(Entries for locating text and elements)
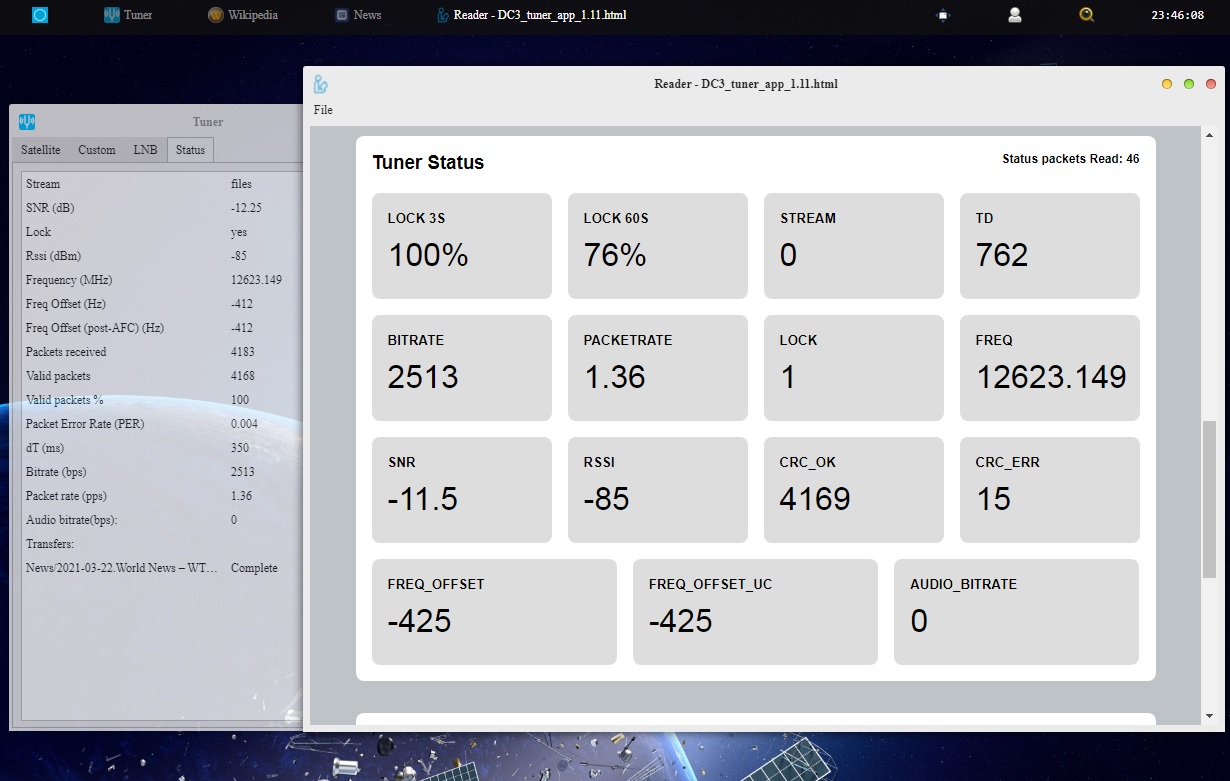This screenshot has width=1230, height=781.
Task: Click the Reader app icon in window title bar
Action: (x=321, y=84)
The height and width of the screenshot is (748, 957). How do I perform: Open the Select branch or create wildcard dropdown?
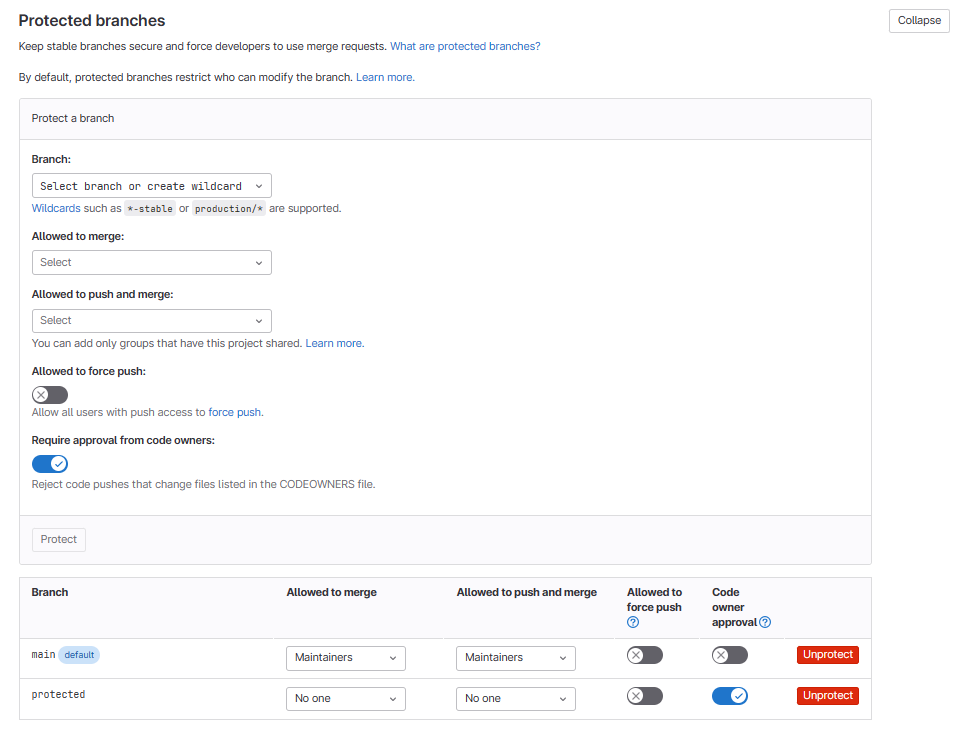point(151,186)
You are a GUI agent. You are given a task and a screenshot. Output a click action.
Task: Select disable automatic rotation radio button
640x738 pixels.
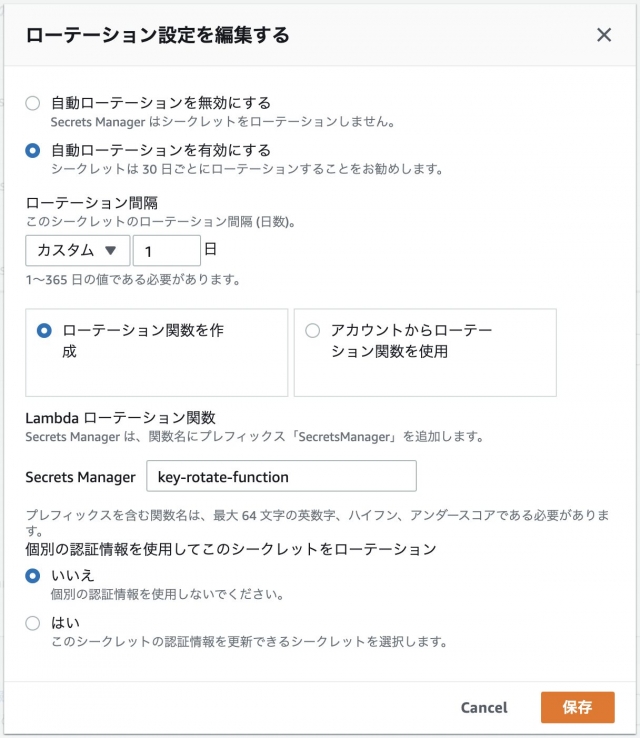click(x=32, y=103)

** EXERCISE BRIEF **
Repeat every line of the material above word for word, leaving out the pictures.

** ANSWER **
This screenshot has width=1230, height=781.
Task: Click the Reader app icon in window title bar
Action: (x=321, y=84)
The height and width of the screenshot is (748, 957). How do I perform: Open the Select branch or create wildcard dropdown?
point(151,186)
You are a GUI agent. You are given a task and a screenshot. Output a click action.
Task: Select disable automatic rotation radio button
640x738 pixels.
click(x=32, y=103)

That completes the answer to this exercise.